The street glowed under the unseasonable heat for late October—all concrete, metal, and glass—cars and casually dressed denizens moving forward with purpose. Businesses held shelter like virtue.

Back at the Center, a middle-aged man and woman danced and frolicked to music from a boombox while a small, hairy dog looked onward at their side. Their diligence seemed to equate with rehearsing for an imminent performance in the future. They paid me no mind, and I didn’t with them.

It was at that moment that I tied everything together. I realized that I no longer possessed a sense of wonder that is synonymous with youth. Not too long ago, I would have been tickled with simple amusement at the sight of this quirky couple and their canine cohort. I would have mused over their arbitrary efforts and location—the myriad possibilities of their intentions and origins.

I would have felt joy at watching the nearby city streets emitting their own special music, new to my ears as a visitor. The pedestrians and storefronts would have told stories that I knew would continue on without my witness—the mystery of it all intriguing me.

I would’ve felt this like a child on a Saturday morning: plain reverence at the beauty of life and all it had to offer on one special day. Now? I’d woken up on a new day, and didn’t recognize what I saw in the mirror anymore. Or I did—I looked just like the hardened cynics who had scoffed at me whenever I expressed unmitigated wonder in this city.

I realized: there was no sense of wonder for me anymore, because there was nothing new for me to see in this city.

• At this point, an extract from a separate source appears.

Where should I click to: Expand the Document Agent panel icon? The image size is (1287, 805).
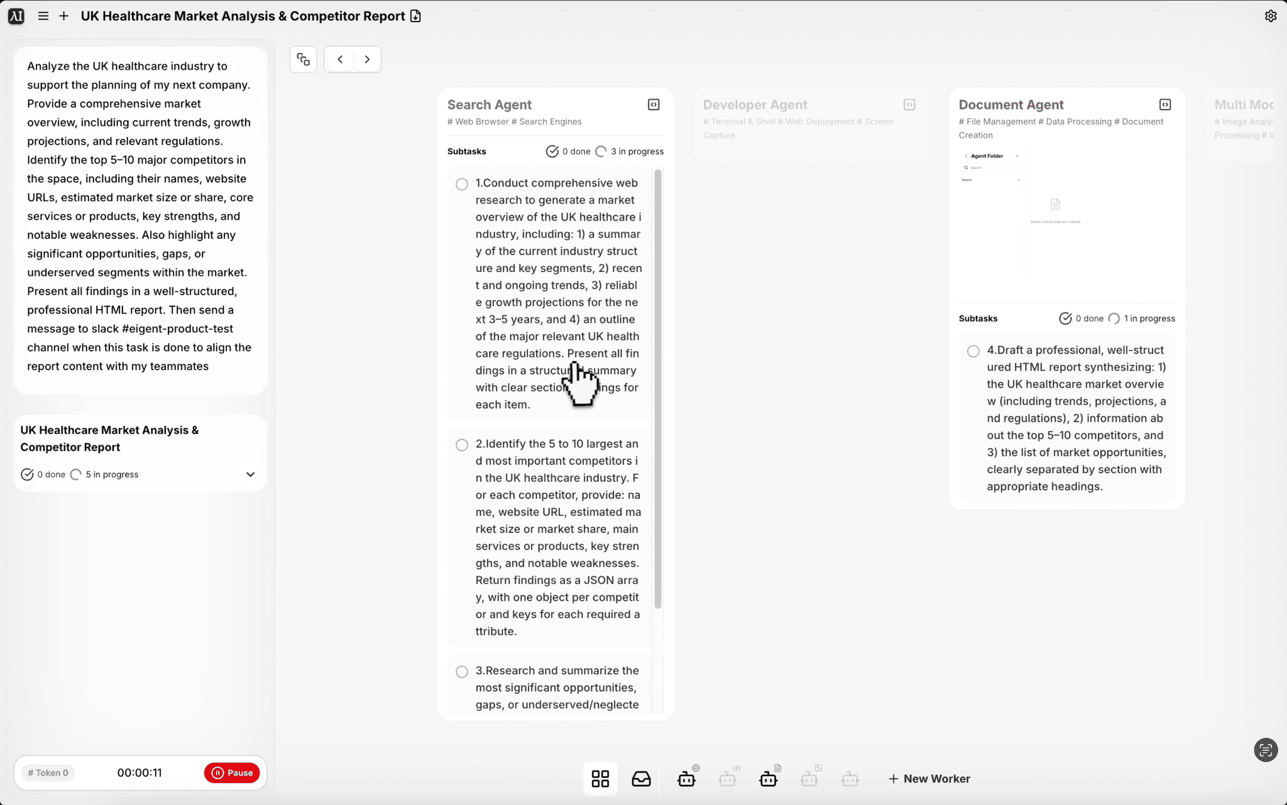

I knew the end of each story now, or rather: I knew where I belonged in the context of each one. I knew what to expect. I’d been trying in vain to make a connection in this fractured city, to no avail. What did that tell me?

Without ambiguity, there is no need to be curious anymore. This is why people settle down and stop exploring. It isn’t necessarily a choice. It’s an acceptance of who you are and how you are received in this world. I was just holding out on it for much longer than most.